Cannabis legalization in Germany


Current state of weed legalization in Germany

Cannabis legalization has been a widely debated topic in Germany for several years. Germany has been relatively slow to adopt cannabis legalization compared to other countries, but it is finally starting to catch up. In 2017, the German government passed a law allowing for the use of medical marijuana, and since then, the industry has been growing at a rapid pace. Currently, patients with severe medical conditions such as multiple sclerosis, chronic pain, and epilepsy can access medical cannabis with a prescription from a doctor.

Despite the progress in medical marijuana legalization, recreational use remains illegal in Germany. However, this is starting to change, as more and more people are pushing for legalization. A growing number of Germans are using cannabis for recreational purposes, and this has led to an increase in the demand for legalization, especially to protect consumers from harmful substances on the black market.

Germany’s plan to legalize recreational cannabis

The latest development in that matter took the form of draft by the German health minister called “Controlled sale of cannabis: a legalization framework“, introduced in October 2022. This includes the following plans by 2024:

  • Make it legal for adults to purchase and own up to 30g of cannabis for recreational use.
  • Make it legal to grow up to three plants.
  • Advertising ban on recreational products.
  • Maximum THC content of 15%, 10% for adults between 18 & 21 years-old.
  • Cannabis should no longer be legally classified as a narcotic.

This was one of the key policies the coalition between SPD, Die Grüne & FDP agreed upon when forming a government in 2021.

The move was one of the key policies agreed upon by Germany’s coalition partners dubbed the “Traffic Light Coalition” – the Social Democrats, Greens and the liberal FDP – when they formed a government at the end of 2021.

Hurdles to weed legalization in Germany

Apart from gathering a successful vote in the federal parliament and aligning health authorities at a regional level, Germany’s plans to legalize marijuana goes against some international treaties.

EU law

Most recreational cannabis efforts are now prohibited in the EU. Many marijuana-related activities are illegal under a 2004 Council ruling on drug trafficking.
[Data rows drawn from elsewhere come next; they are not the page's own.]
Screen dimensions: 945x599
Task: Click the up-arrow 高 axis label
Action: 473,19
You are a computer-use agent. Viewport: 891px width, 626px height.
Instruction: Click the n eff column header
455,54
Given that cannabis production is now illegal in the EU, Germany’s proposals would necessitate a change in EU legislation. The German government has stated that it is willing to make “to individual changes/updates at EU level,” to work with its policies.

This is uncharted territory for the EU, as there is no precedence of a member country establishing a market for a substance outlawed in the Schengen region. For the time being, Germany and the Commission are in preliminary talks.

Berlin has sent the paper to the European Commission for review and will only write the law if the Commission approves it.

Germany is a part of Europe’s border-free Schengen Zone, and rules now ban the import of illicit narcotics across European borders. As a result, Germany will have to demonstrate that it can closely monitor border crossings while without undermining its neighbor’s drug policy.

International law

By legalizing recreational cannabis, Germany risks violating not just EU law, but also international law. The 1961 United Nations Single Convention on Narcotic Drugs forbids governments from producing and trafficking cannabis for reasons other than medicinal or scientific research.

Berlin might either withdraw from the agreement, which could take up to a year, or choose to disregard it, as Canada has done.

With Germany’s policy depending on EU approval, it is unlikely anything will change in 2024. Right now, the geopolitical agenda is focused on the war in Ukraine, the energy crisis as well the rising inflation. Legalization of marijuana for recreational use in Germany is not on top of the list.

Where to buy cannabis legally in Germany?

You can currently only buy foods with low levels of THC in them (less than 0,2%) in supermarkets and common shops everywhere in Germany.

CBD-based products are derived from marijuana or hemp. They are also freely available offline or online, although its relaxing properties are only partly-proven in a lot of cases.

In Germany, buying weed in cities like Berlin in the streets is illegal & dangerous. Substances found on the streets are often tainted, and not safe to consume.